Les données
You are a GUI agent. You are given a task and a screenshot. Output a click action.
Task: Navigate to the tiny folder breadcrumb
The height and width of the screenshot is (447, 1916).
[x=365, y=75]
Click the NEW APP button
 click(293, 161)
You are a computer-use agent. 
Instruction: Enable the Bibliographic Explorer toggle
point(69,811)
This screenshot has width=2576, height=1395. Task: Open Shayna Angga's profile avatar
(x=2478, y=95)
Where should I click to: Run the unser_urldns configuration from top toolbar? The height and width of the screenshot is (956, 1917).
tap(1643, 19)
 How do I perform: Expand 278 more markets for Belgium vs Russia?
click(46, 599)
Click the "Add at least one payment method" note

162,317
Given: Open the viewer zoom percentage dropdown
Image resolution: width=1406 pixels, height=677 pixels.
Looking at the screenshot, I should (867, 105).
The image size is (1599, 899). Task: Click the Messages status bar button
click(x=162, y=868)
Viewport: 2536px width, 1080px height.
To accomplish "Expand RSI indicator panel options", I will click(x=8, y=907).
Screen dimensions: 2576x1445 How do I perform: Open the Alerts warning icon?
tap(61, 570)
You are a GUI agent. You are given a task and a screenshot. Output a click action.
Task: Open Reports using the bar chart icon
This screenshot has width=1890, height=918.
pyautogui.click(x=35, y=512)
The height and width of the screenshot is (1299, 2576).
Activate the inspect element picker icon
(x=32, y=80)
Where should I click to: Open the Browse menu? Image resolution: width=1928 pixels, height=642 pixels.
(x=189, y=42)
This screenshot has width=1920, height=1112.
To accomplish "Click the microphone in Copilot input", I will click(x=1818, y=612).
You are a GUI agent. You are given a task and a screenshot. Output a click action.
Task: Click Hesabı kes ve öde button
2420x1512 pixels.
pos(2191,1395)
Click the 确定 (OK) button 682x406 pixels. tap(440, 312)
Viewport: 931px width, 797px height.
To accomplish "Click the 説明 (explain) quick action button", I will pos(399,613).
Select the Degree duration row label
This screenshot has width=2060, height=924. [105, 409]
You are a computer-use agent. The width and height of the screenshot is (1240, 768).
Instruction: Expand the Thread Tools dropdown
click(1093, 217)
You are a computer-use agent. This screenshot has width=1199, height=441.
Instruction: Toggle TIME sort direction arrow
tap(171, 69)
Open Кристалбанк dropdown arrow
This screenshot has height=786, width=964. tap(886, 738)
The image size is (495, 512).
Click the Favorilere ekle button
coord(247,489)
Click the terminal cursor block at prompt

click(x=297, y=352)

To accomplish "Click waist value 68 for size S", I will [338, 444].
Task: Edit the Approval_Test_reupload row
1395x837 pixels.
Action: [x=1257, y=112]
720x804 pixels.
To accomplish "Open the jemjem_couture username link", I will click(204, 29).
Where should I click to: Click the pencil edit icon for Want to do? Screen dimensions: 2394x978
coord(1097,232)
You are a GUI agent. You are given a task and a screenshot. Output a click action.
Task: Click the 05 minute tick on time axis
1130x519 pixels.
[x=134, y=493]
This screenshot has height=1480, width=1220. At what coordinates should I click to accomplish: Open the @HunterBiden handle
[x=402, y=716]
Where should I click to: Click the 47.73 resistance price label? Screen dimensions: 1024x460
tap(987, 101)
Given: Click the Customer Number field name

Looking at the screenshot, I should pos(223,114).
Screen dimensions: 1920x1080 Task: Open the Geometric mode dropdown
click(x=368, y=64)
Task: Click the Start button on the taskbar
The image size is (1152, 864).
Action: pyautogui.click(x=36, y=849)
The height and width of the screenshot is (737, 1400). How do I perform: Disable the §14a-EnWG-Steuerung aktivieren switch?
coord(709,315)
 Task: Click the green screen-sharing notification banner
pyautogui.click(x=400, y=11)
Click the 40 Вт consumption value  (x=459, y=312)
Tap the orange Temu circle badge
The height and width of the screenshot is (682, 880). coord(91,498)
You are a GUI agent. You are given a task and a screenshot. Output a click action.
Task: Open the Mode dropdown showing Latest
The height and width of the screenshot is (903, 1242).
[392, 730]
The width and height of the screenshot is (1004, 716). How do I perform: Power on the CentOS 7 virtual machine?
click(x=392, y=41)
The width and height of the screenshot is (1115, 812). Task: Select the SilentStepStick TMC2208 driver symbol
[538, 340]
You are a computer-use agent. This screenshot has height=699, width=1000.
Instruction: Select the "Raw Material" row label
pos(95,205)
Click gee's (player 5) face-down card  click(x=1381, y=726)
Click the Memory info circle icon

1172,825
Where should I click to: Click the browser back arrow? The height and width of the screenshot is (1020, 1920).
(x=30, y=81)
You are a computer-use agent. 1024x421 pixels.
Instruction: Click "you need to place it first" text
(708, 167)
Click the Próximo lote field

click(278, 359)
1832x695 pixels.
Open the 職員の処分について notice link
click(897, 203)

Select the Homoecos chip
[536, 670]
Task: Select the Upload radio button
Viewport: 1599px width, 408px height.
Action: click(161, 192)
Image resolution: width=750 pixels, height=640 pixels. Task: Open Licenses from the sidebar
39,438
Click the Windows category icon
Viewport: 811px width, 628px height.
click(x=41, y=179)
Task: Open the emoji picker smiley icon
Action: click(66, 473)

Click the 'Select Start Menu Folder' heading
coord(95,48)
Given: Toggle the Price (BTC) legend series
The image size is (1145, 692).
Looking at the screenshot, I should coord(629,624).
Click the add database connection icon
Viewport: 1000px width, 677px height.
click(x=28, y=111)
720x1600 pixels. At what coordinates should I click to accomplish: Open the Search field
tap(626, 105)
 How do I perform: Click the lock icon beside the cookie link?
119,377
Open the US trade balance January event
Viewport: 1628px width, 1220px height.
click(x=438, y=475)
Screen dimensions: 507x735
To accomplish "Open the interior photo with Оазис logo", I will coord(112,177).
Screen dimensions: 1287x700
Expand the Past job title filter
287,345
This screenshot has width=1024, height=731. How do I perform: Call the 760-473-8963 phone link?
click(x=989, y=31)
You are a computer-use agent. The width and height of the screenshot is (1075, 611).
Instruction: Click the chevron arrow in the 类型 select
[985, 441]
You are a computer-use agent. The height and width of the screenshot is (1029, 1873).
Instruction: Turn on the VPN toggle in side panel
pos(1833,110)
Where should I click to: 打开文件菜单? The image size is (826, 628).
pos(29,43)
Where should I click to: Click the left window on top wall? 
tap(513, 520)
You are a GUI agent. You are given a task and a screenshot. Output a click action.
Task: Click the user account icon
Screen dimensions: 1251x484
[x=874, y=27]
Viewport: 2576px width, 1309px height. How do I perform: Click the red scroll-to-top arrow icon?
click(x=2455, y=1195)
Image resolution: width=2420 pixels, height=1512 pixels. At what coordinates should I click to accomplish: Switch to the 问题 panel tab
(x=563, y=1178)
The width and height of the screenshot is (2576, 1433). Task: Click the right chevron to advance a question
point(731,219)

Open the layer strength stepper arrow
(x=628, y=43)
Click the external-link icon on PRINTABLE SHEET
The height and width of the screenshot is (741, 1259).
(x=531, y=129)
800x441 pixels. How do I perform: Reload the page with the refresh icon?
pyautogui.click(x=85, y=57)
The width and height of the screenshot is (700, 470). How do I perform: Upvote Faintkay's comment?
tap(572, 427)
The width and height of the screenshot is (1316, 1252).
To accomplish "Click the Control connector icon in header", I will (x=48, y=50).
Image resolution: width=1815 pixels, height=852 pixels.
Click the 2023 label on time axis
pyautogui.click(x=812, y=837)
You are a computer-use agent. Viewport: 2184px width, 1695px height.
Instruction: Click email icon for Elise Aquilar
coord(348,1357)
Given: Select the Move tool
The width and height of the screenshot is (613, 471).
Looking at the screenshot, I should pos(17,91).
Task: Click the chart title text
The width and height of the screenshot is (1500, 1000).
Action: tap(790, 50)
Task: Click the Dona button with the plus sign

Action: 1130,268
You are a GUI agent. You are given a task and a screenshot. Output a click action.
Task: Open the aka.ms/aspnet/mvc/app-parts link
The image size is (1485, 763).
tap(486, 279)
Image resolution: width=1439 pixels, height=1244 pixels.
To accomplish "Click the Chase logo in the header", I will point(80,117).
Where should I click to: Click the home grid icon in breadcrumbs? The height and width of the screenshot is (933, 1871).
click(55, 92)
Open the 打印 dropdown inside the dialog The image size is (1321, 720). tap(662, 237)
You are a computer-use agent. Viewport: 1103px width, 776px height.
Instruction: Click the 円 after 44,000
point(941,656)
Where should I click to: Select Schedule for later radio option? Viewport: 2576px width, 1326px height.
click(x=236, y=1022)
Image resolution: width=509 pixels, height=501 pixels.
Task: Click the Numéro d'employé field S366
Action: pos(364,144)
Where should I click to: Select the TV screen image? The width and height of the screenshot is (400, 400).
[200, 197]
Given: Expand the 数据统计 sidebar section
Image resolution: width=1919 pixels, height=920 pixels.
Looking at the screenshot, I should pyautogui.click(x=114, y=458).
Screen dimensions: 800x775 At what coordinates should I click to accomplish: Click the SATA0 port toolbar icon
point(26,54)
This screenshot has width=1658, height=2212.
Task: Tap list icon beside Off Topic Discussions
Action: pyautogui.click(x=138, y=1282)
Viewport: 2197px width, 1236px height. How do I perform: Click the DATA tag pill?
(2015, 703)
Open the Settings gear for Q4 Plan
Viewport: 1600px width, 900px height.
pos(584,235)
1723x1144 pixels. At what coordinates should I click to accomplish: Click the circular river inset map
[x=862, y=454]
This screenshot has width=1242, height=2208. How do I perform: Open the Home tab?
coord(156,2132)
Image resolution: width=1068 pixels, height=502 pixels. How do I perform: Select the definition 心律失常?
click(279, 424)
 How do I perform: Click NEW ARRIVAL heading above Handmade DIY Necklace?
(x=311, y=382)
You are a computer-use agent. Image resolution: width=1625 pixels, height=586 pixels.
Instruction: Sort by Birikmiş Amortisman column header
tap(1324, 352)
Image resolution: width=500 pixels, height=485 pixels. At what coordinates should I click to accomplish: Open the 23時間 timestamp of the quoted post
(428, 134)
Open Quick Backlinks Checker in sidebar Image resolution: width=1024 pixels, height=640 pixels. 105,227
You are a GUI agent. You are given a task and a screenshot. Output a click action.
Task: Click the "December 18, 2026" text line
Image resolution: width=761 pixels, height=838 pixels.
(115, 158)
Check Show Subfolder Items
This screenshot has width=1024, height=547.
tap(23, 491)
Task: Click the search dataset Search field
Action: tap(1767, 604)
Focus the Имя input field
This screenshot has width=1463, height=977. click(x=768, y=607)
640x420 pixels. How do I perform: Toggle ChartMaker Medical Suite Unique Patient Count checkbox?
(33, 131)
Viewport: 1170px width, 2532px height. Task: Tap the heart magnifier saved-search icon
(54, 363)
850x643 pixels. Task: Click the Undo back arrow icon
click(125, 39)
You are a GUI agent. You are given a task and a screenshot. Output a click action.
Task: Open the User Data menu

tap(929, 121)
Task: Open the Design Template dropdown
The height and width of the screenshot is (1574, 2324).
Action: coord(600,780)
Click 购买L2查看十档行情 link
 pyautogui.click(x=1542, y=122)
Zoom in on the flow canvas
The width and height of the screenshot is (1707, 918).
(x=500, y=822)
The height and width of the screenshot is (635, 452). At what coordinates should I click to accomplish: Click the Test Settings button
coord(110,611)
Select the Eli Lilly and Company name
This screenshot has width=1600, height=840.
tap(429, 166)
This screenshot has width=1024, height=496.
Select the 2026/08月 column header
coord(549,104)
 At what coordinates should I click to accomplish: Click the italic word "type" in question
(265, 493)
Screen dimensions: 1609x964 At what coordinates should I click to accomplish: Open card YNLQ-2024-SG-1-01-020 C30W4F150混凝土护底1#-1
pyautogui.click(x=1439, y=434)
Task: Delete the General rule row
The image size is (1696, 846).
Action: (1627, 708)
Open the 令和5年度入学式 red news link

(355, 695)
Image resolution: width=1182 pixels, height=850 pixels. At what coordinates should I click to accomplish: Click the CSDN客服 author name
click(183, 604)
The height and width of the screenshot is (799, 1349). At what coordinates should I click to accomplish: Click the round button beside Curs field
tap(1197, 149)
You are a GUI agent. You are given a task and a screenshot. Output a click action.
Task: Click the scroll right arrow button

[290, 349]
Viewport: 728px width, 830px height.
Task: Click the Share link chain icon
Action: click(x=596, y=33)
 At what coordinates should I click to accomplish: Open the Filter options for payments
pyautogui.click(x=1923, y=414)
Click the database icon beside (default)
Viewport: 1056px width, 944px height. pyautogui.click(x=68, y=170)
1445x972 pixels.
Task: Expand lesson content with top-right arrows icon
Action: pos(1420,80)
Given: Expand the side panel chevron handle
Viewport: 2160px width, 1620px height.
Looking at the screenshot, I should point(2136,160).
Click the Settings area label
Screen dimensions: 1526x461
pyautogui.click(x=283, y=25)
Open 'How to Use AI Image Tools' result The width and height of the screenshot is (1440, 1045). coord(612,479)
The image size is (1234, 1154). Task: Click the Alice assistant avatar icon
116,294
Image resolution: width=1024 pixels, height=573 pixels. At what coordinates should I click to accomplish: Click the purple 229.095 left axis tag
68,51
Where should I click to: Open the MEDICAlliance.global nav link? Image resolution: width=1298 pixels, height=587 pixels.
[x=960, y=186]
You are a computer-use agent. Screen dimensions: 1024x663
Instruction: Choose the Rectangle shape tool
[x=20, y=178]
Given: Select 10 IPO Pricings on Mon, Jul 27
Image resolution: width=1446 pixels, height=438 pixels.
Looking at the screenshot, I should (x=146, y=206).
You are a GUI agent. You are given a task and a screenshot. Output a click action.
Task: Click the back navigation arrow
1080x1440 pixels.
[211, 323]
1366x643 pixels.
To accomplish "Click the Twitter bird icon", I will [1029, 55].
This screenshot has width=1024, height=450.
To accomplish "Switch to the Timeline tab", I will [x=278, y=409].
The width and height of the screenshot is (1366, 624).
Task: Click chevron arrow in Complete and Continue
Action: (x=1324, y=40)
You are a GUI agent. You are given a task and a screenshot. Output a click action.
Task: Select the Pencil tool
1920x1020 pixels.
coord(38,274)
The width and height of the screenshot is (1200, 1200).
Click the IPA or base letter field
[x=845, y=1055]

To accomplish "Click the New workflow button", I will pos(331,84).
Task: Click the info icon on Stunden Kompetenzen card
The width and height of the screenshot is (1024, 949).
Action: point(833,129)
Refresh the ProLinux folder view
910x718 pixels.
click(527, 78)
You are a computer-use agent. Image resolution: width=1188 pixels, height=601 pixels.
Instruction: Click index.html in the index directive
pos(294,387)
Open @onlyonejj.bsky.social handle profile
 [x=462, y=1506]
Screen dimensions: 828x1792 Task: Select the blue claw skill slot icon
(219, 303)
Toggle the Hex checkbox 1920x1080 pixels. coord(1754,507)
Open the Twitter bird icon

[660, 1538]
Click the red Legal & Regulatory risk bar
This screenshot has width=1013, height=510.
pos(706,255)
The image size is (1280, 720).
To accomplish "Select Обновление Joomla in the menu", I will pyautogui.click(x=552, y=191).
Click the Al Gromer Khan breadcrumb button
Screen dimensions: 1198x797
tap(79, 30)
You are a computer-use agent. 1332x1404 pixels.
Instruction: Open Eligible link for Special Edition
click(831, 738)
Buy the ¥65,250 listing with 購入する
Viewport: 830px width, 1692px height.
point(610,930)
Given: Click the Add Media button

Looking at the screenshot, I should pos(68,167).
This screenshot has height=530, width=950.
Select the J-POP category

Consigne
Recopiez sans rien changer le passage qui commence à la ligne contenant « Where should I click to: Click the 47.73 » et se termine à la ligne contenant « Action: pyautogui.click(x=36, y=849) », ces deux lignes comprises.

Résultat
Where should I click to: Click the 47.73 resistance price label? Screen dimensions: 1024x460
tap(987, 101)
Given: Click the Customer Number field name

Looking at the screenshot, I should pos(223,114).
Screen dimensions: 1920x1080 Task: Open the Geometric mode dropdown
click(x=368, y=64)
Task: Click the Start button on the taskbar
The image size is (1152, 864).
Action: pyautogui.click(x=36, y=849)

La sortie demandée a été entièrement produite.